**DESCRIPTION OF THE TASK**
Convert everything from the line containing "What do you see at coordinates (568, 450)" down to the end of the rows into a Markdown table with the columns Number and Record line, skipping blank lines. Include only those lines, and leave the pictures out.

**AVAILABLE DATA**
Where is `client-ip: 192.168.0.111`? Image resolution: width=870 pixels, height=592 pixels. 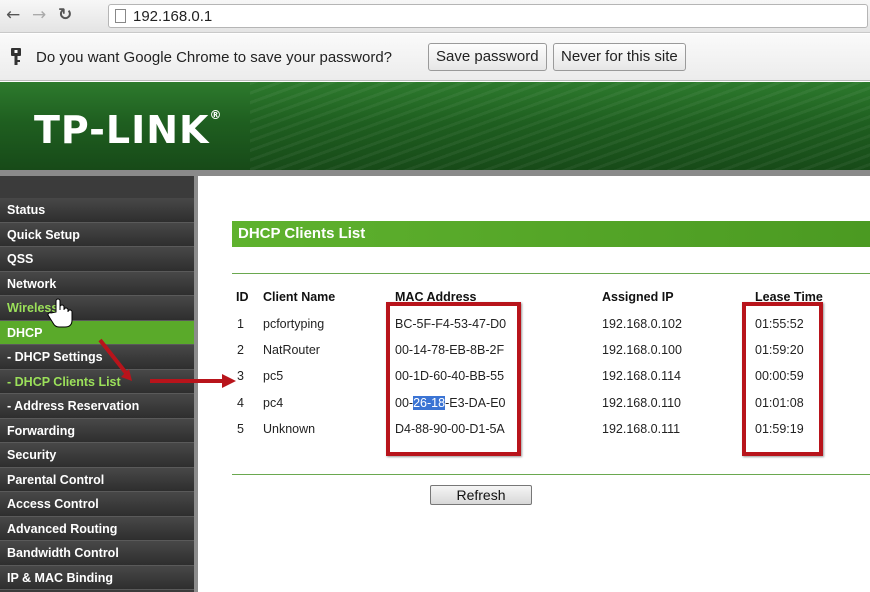 client-ip: 192.168.0.111 is located at coordinates (642, 429).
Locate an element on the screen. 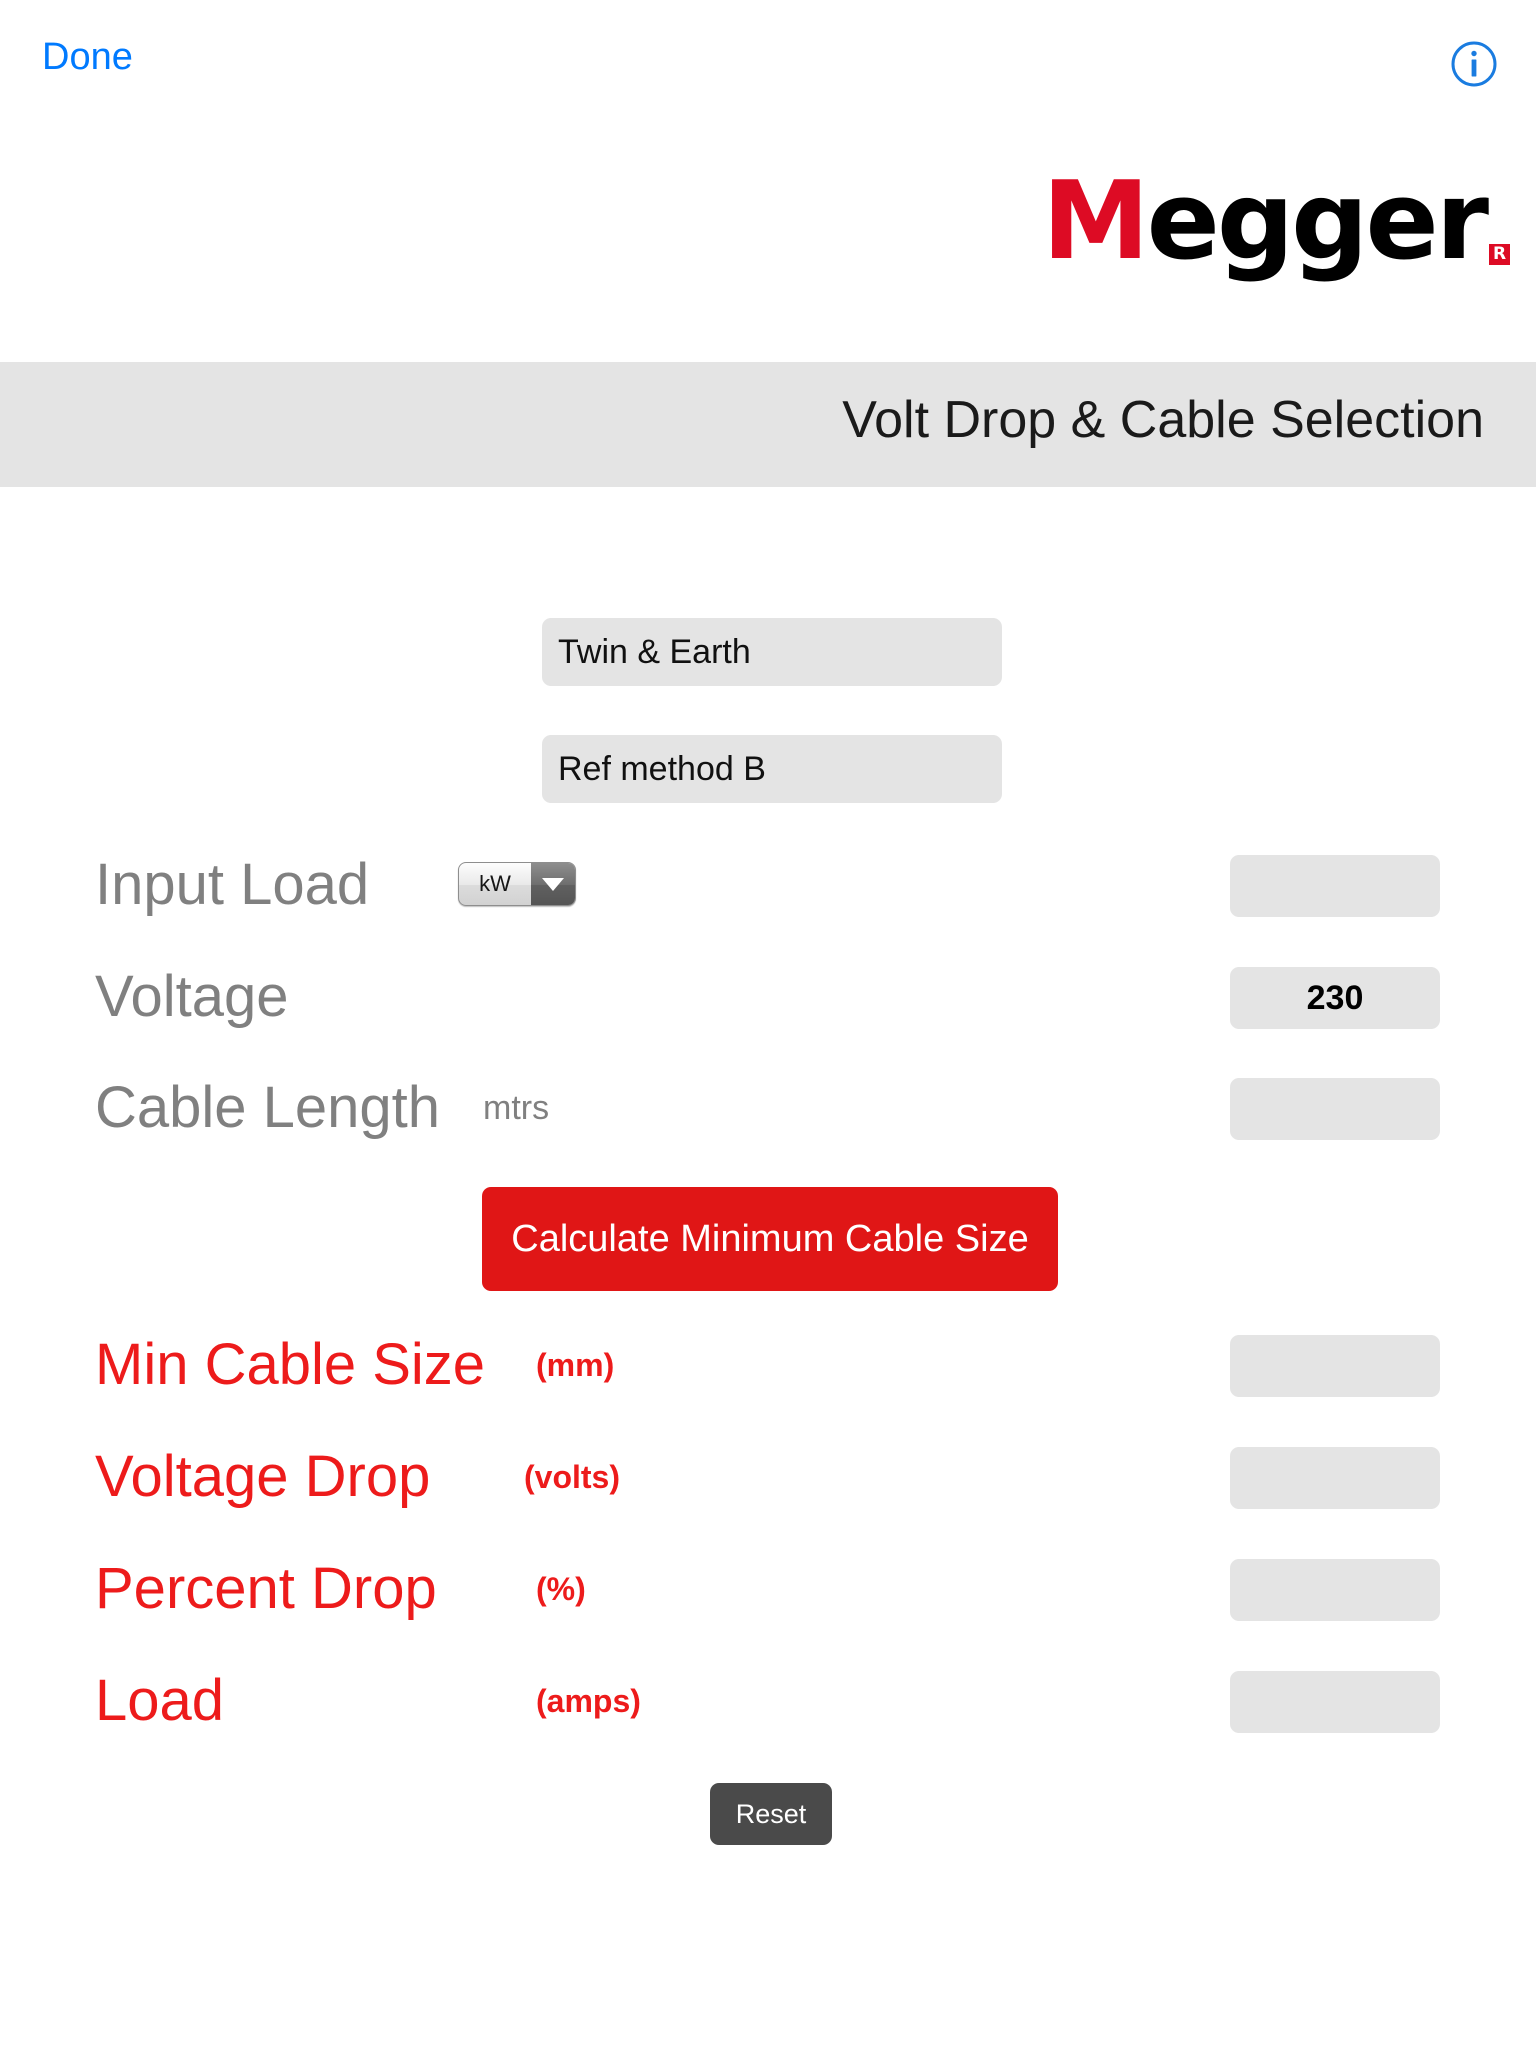 Image resolution: width=1536 pixels, height=2048 pixels. input-load-field is located at coordinates (1335, 886).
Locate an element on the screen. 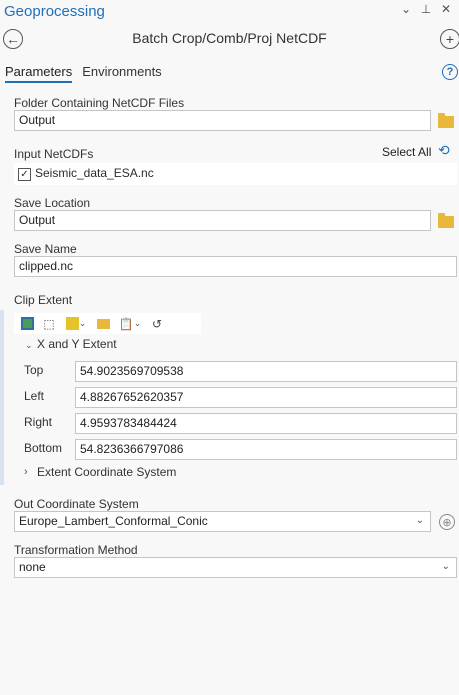  netcdf-checkbox: ✓ is located at coordinates (24, 174).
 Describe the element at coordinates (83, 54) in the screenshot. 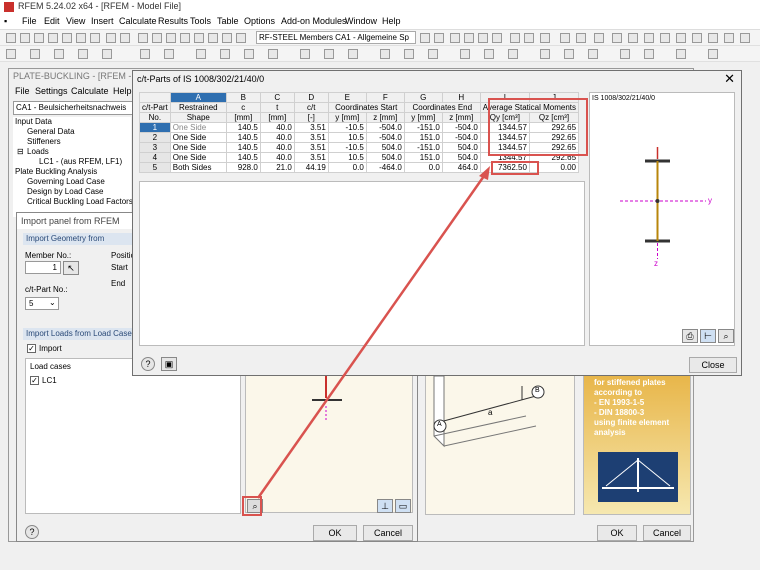

I see `support-tool-icon` at that location.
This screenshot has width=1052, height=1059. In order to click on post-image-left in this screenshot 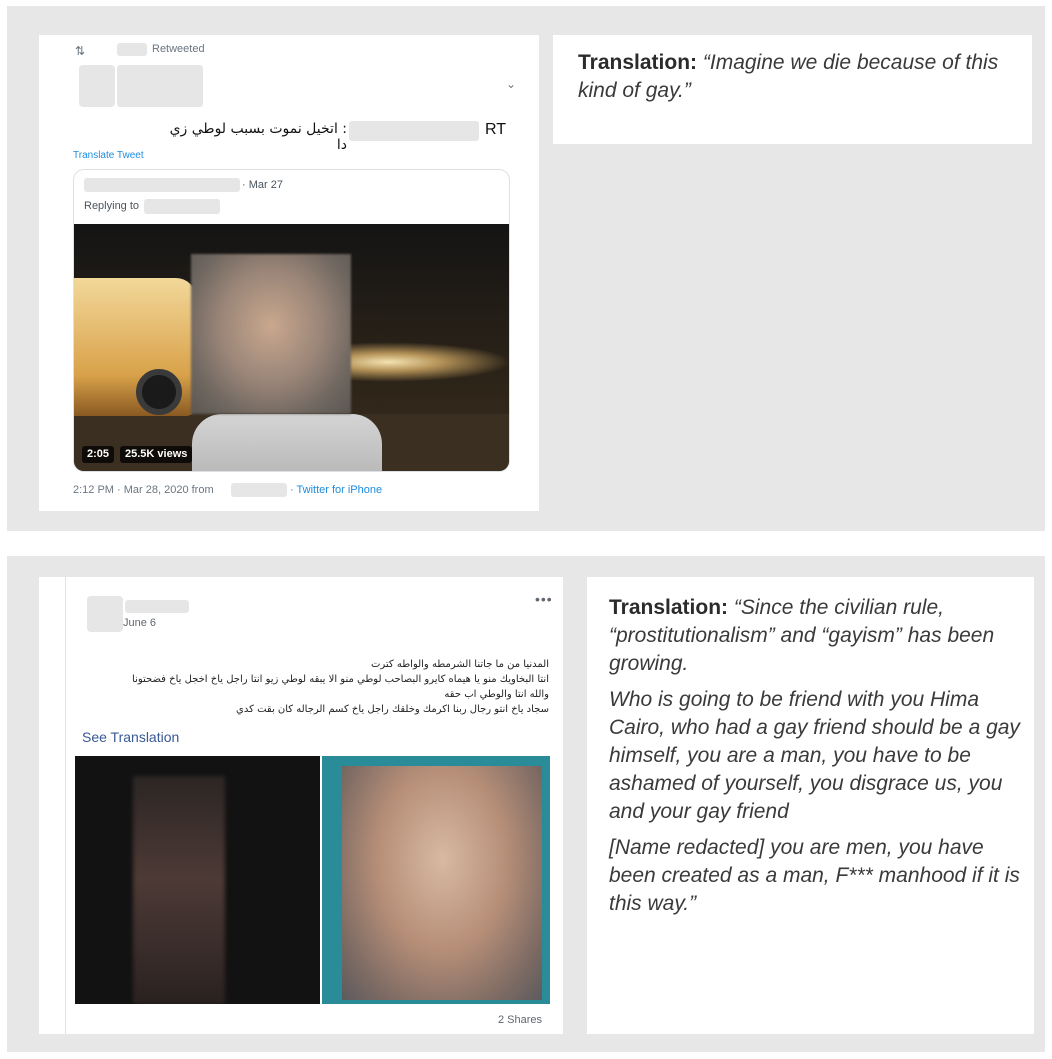, I will do `click(198, 880)`.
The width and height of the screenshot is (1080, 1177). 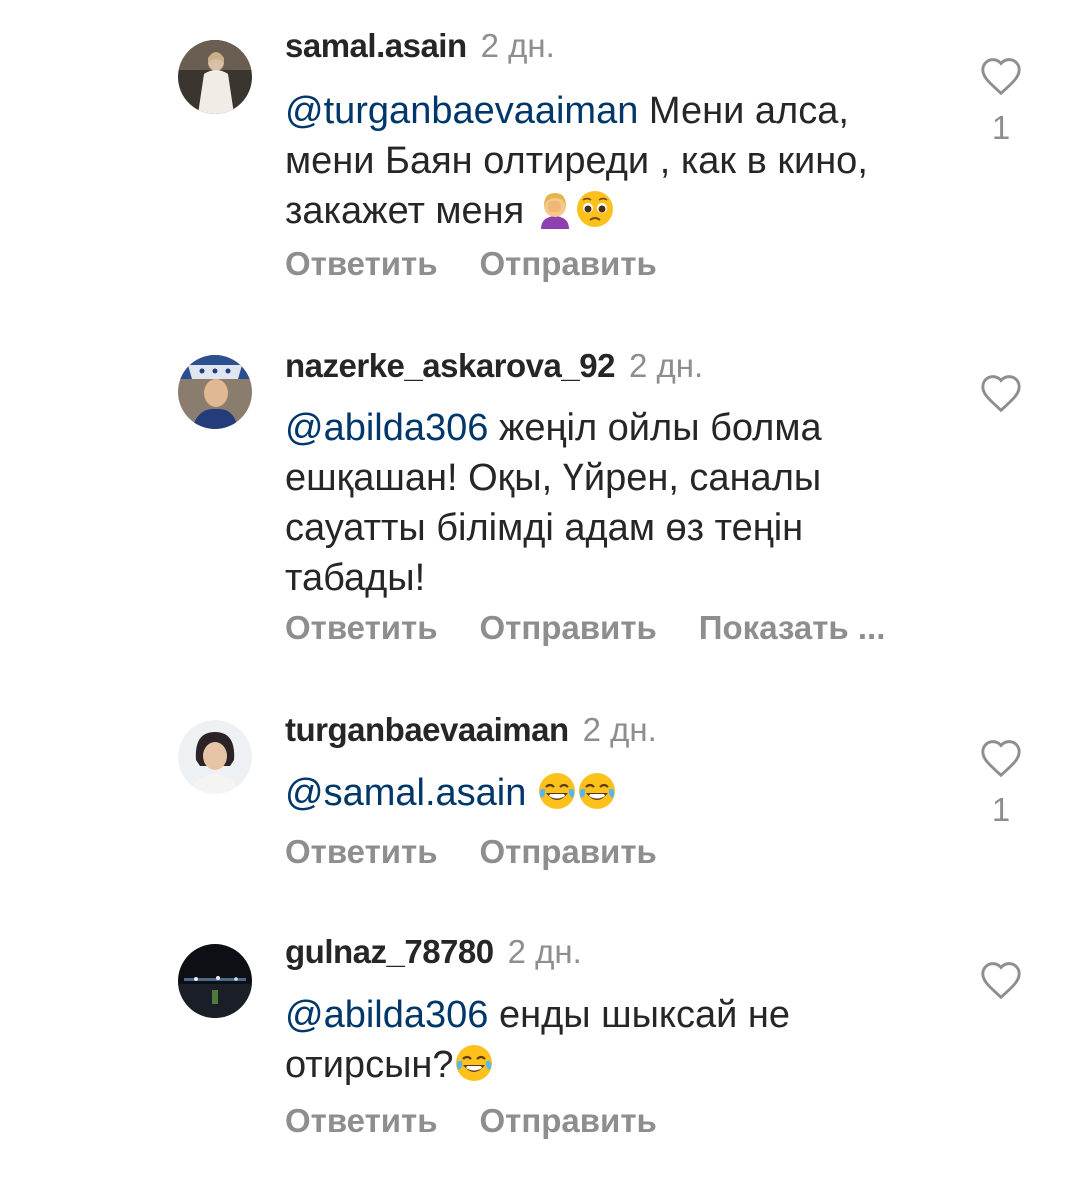 What do you see at coordinates (427, 730) in the screenshot?
I see `username-link: turganbaevaaiman` at bounding box center [427, 730].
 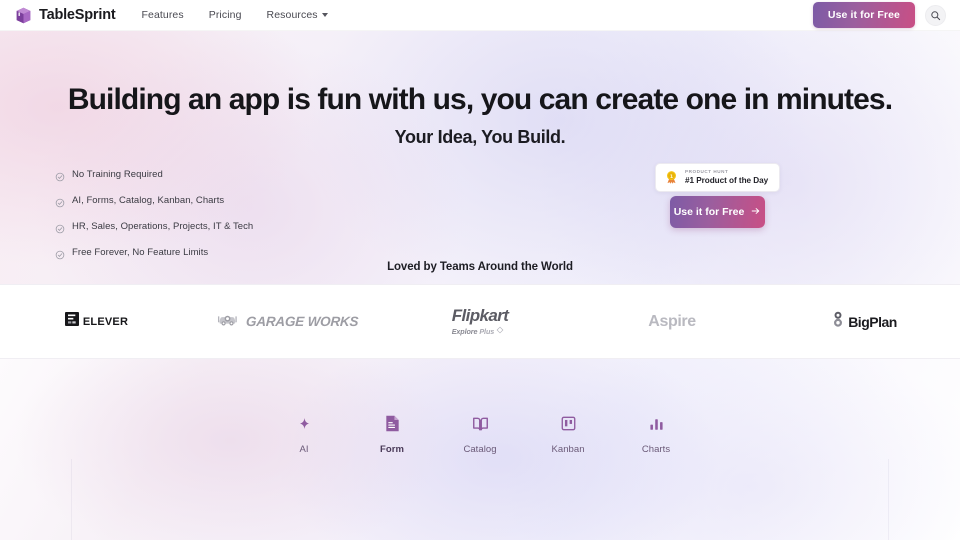 What do you see at coordinates (568, 450) in the screenshot?
I see `feature-tab-kanban-label: Kanban` at bounding box center [568, 450].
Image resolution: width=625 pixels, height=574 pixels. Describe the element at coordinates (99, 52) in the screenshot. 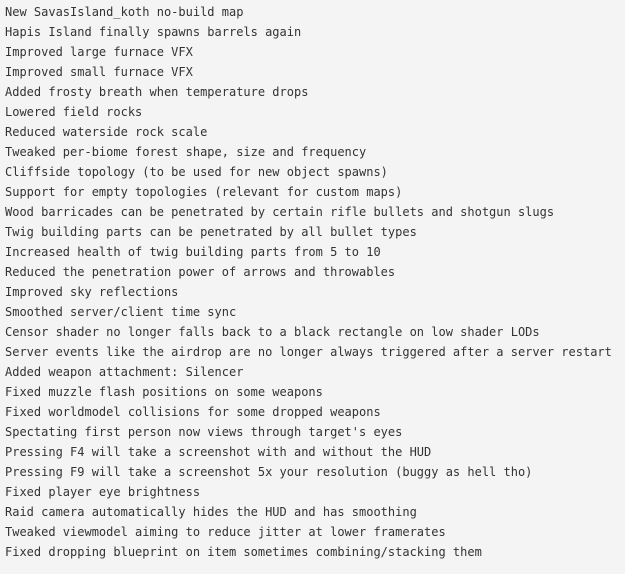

**TASK RESULT**
| Number | Record line |
|---|---|
| 1 |   What do you see at coordinates (568, 450) in the screenshot? |
| 2 | I see `feature-tab-kanban-label: Kanban` at bounding box center [568, 450]. |
| 3 | Image resolution: width=625 pixels, height=574 pixels. Describe the element at coordinates (99, 52) in the screenshot.  |